Available data =
━━━━━━━━━━
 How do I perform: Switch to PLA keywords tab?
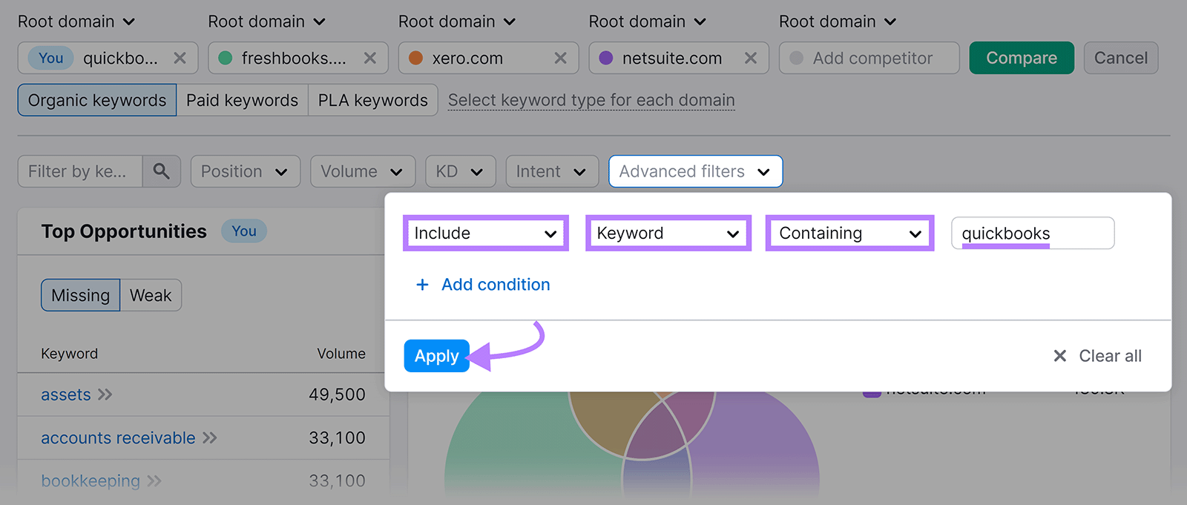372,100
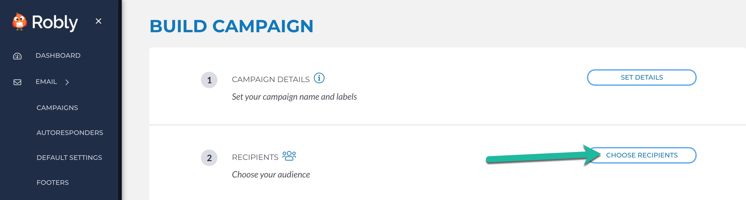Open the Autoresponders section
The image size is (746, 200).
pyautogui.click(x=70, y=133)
━━━━━━━━━━
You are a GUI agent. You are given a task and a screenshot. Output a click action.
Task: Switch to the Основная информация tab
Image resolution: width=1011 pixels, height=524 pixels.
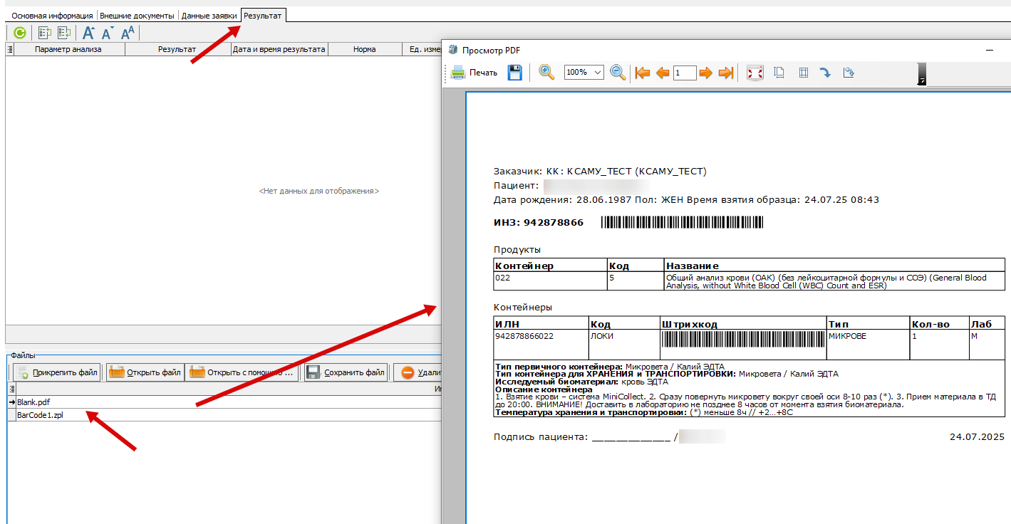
━━━━━━━━━━
Exercise brief =
With the line that has "You are a GUI" as the first and the line that has "Image resolution: width=1011" as the last, repeat exactly that run of lines above and no more.

Your response =
You are a GUI agent. You are given a task and a screenshot. Output a click action.
Task: Switch to the Основная информация tab
Image resolution: width=1011 pixels, height=524 pixels.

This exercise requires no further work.